Barbara DeGenevieve


Barbara DeGenevieve was an American interdisciplinary artist who worked in photography, video, and performance. She lectured widely on her work and on subjects including human sexuality, gender, transsexuality, censorship, ethics, and pornography. Her writing on these subjects have been published in art, photographic, and scholarly journals, and her work has been exhibited internationally.

Early life

DeGenevieve studied photography at the University of New Mexico receiving her MFA in 1980, and began teaching at the University of Illinois at Urbana-Champaign immediately following. She taught at San Jose State University, the San Francisco Art Institute, and the California College of Art before joining the faculty at the School of the Art Institute of Chicago in 1994. DeGenevieve was a professor and chair of the Department of Photography at the School of the Art Institute.

Career

Much of DeGenevieve's art explored the connections among dominance, power, and sex, including their inverse relationships. This led DeGenevieve into controversy, particularly during the National Endowment for the Arts funding scandals of the early 1990s when she, Andres Serrano, and Merry Alpern were stripped of their grants from the NEA in 1994. She spoke on many occasions on issues of censorship as a direct result. On some occasions she used performative texts or poems, gothic costume, and theatrical tactics to amplify her point. She might speak in character as parody or as the subject of her discourse, but always with a sense of humor and charity for her subject.
She continued to court controversy, having established an interdisciplinary and new media arts program at SAIC that instructs students on constructing sexually graphic artworks. She spoke at conferences about her students' work, some of which existed in legal gray areas.
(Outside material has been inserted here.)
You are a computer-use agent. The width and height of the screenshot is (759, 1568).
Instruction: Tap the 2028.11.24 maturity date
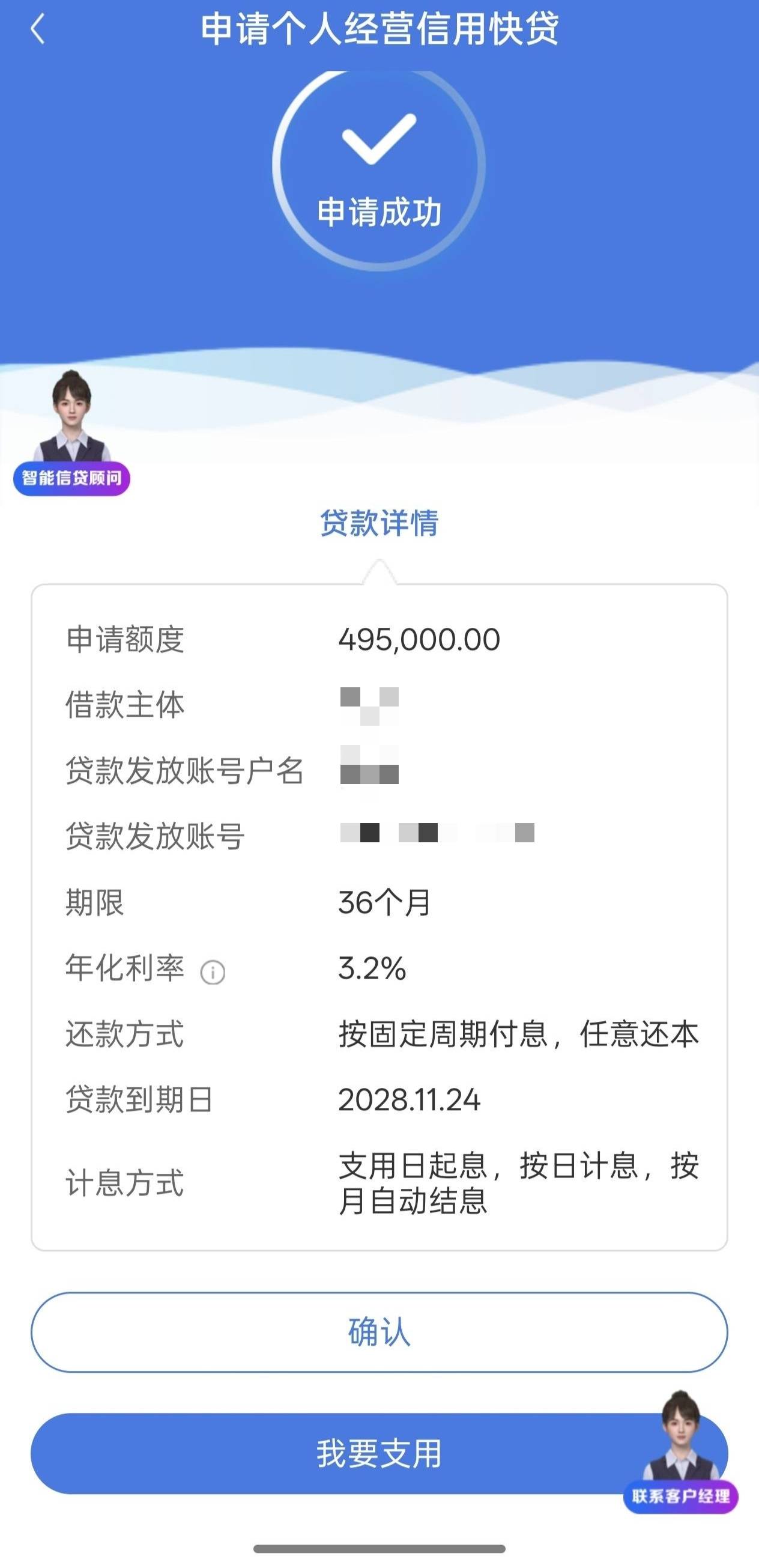(x=410, y=1100)

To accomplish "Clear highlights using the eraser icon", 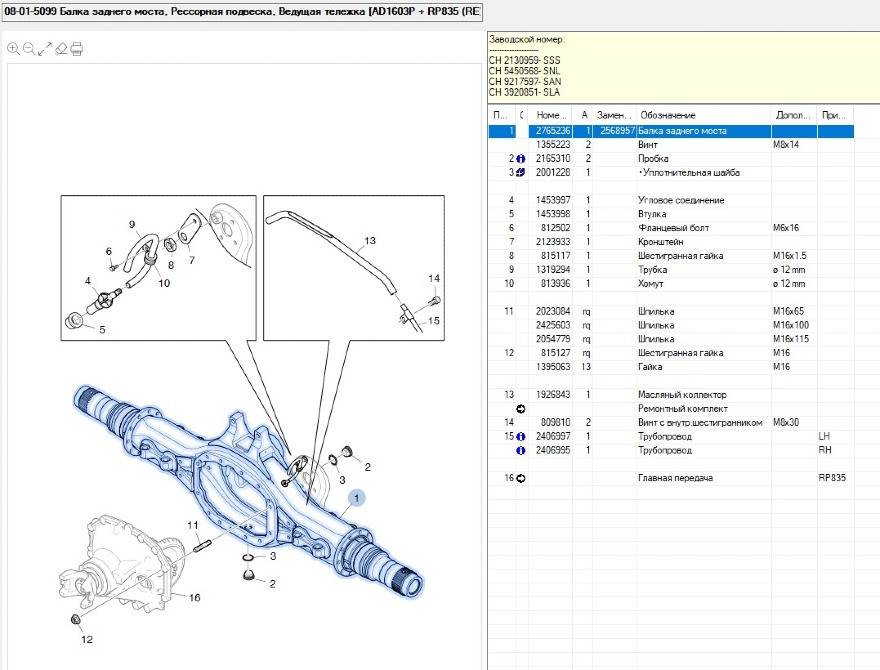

In 2010 at the College Art Association she noted:
"Artists like myself and these students who do work that straddles some dangerous lines, such as the possibility of having the work considered obscene and therefore illegal, need to realize that the idea of free speech does not extend to sexual images. Although anathema to any artist, there is a self-monitoring that now occurs, and must occur to some extent in order for artists to protect themselves from the vagaries of the “fuzzy logic” employed in the interpretation of lens-derived imagery that is sexual in nature."
DeGenevieve's works "showed everyone the rowdy, the provocative. How art should get in your face, really startle you.You should gasp." DeGenevieve photographed five homeless black men from Chicago nude in a hotel room, which received wide recognition for her voices given to the social issues on race, gender and class.
DeGenevieve won awards from the National Endowment for the Arts ; Art Matters Foundation Fellowship; and the Illinois Arts Council. Her critical and artistic works have been published in Exposure, SF Camerawork Magazine, and P-Form. Ezell Gallery, Chicago, represents her photographic work.
DeGenevieve was born in on May 21, 1947 and died of cancer on August 9, 2014.